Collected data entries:

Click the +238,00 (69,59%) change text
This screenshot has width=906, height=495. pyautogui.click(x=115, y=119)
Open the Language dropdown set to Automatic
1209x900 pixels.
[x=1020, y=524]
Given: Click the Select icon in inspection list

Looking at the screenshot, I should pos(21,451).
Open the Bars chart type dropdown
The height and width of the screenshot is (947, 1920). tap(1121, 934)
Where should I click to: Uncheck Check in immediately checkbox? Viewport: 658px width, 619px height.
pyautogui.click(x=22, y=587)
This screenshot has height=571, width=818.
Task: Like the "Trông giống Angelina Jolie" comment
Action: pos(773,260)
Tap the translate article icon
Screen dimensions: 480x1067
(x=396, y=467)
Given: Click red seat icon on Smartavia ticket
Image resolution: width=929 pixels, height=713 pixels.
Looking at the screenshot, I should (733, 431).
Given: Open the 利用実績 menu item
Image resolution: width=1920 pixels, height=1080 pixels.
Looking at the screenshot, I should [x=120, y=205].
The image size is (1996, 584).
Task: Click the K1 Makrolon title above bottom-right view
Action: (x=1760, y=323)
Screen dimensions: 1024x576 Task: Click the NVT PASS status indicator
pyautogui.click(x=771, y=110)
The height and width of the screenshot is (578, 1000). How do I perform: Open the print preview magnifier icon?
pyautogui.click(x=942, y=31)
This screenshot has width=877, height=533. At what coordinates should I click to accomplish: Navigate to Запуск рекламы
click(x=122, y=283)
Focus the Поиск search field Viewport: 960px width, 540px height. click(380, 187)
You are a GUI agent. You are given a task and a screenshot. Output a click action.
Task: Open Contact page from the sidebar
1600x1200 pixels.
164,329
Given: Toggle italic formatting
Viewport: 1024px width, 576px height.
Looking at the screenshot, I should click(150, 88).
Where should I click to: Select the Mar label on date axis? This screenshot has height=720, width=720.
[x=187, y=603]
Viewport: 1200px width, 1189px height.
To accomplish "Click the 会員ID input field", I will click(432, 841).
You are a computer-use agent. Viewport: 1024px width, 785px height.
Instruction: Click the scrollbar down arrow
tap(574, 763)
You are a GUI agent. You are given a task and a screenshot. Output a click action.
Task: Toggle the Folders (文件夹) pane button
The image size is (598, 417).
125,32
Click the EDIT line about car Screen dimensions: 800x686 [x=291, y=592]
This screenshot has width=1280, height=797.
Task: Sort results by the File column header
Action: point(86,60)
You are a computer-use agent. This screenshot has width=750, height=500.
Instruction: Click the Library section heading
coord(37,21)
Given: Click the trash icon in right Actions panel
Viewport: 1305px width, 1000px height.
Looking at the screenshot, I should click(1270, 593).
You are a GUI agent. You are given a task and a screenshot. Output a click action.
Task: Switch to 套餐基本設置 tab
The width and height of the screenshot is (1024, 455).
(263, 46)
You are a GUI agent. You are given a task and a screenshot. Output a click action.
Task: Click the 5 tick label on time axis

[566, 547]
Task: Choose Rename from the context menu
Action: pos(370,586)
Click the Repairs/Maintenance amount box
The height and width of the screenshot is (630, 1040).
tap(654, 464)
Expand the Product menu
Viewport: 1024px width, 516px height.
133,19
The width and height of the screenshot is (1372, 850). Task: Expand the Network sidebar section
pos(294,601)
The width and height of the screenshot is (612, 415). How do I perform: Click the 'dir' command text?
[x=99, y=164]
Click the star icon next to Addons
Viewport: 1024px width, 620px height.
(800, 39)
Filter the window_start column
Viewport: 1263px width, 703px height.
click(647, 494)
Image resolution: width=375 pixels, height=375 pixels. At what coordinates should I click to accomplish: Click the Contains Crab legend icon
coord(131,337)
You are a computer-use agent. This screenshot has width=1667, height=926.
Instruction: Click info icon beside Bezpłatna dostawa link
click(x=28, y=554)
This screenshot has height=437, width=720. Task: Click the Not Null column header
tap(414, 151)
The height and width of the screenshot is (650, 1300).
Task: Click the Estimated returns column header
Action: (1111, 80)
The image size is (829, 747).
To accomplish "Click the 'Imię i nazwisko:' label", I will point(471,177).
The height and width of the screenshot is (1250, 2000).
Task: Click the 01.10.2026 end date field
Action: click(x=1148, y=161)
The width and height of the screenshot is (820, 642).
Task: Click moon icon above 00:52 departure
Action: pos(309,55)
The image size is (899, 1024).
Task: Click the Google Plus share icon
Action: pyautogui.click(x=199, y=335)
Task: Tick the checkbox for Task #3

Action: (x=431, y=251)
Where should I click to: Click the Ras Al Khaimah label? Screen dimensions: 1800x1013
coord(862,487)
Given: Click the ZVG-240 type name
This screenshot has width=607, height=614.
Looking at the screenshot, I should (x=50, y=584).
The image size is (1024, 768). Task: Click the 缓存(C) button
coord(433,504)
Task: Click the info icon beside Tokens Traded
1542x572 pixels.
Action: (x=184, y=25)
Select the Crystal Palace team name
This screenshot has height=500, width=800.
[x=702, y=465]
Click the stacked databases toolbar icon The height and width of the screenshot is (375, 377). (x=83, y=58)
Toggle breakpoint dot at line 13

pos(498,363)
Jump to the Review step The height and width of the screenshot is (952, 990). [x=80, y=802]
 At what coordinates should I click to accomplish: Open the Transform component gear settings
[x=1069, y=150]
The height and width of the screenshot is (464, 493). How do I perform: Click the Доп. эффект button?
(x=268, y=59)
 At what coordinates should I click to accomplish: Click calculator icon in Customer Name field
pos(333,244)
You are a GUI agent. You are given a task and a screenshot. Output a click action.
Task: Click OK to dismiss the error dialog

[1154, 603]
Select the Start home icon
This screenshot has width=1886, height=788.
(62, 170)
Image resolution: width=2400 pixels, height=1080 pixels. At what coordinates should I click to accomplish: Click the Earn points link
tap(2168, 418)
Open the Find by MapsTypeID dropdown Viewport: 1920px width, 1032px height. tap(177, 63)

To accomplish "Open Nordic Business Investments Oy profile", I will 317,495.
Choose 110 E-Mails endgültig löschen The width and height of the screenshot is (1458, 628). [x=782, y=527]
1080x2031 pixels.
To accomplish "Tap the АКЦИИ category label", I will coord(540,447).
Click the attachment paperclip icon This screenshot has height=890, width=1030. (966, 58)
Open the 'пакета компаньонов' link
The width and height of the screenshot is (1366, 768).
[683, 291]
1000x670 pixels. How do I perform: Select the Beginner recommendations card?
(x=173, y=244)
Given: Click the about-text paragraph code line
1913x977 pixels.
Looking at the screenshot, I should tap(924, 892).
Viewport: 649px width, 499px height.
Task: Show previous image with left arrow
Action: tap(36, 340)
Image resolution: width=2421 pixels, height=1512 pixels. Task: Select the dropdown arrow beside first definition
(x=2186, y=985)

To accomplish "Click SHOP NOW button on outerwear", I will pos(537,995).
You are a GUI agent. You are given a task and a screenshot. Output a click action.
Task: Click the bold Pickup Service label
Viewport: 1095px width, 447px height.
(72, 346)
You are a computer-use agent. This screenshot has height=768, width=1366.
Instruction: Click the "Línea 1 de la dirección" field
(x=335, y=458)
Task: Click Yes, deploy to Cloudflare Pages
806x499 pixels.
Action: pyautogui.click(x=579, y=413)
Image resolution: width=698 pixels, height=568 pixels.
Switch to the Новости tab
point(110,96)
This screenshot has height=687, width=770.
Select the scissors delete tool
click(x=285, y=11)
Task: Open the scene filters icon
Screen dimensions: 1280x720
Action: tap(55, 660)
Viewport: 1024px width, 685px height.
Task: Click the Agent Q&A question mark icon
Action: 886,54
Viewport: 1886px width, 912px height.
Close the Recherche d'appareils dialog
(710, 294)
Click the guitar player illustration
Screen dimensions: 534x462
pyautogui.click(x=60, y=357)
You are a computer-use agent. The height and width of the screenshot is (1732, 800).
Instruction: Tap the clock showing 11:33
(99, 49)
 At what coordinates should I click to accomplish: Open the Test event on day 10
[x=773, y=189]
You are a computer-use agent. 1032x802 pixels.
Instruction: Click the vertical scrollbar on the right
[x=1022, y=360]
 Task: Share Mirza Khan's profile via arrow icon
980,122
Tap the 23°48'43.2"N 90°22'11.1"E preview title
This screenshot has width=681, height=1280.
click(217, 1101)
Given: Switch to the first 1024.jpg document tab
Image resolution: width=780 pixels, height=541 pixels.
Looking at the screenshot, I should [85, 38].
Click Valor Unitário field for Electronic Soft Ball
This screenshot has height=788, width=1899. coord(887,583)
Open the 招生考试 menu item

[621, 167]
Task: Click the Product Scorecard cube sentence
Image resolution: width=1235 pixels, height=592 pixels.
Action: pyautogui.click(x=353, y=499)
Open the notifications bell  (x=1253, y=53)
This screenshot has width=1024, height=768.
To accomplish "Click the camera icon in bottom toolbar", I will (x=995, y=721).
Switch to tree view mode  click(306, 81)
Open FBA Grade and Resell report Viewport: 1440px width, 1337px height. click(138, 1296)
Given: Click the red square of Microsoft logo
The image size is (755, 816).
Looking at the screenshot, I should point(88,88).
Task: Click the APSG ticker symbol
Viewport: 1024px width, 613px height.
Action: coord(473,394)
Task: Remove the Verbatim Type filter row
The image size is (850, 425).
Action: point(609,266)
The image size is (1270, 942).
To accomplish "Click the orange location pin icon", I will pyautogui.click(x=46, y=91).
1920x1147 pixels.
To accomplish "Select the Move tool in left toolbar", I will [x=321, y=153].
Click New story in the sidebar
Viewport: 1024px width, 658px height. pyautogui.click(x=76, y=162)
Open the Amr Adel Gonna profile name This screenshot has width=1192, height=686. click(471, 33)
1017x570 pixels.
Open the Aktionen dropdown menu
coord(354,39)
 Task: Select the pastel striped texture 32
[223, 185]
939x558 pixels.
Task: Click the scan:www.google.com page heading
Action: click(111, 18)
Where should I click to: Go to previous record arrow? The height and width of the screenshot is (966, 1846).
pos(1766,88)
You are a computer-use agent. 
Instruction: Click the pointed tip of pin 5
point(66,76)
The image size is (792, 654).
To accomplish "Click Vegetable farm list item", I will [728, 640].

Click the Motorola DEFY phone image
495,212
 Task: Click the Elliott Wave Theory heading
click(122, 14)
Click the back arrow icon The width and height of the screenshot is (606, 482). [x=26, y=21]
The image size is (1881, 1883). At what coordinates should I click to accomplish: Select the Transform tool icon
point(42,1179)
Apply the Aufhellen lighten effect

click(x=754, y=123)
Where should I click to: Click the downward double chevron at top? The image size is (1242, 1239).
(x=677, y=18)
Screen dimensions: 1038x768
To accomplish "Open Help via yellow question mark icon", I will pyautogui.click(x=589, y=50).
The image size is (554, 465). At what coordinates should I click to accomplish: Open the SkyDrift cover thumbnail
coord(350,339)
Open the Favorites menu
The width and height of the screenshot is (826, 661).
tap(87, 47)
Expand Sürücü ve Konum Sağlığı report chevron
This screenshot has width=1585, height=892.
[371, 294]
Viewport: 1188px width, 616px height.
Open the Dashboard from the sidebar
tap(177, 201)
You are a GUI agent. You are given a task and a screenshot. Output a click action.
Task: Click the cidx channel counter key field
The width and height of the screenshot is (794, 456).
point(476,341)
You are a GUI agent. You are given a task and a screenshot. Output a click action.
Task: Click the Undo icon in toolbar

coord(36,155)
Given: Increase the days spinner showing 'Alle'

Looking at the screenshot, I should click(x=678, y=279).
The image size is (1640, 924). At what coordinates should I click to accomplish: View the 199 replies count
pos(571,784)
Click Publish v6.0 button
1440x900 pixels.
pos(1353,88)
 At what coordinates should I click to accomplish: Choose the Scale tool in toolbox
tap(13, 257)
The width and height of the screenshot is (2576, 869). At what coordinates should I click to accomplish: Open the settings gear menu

#### [TO DO]
Begin at the line that has "Switch to tree" in the entries above; stop after the line that has "Task: Remove the Verbatim Type filter row". Transcribe exactly those lines and no others.

#### [SOLUTION BELOW]
Switch to tree view mode  click(306, 81)
Open FBA Grade and Resell report Viewport: 1440px width, 1337px height. click(138, 1296)
Given: Click the red square of Microsoft logo
The image size is (755, 816).
Looking at the screenshot, I should point(88,88).
Task: Click the APSG ticker symbol
Viewport: 1024px width, 613px height.
Action: coord(473,394)
Task: Remove the Verbatim Type filter row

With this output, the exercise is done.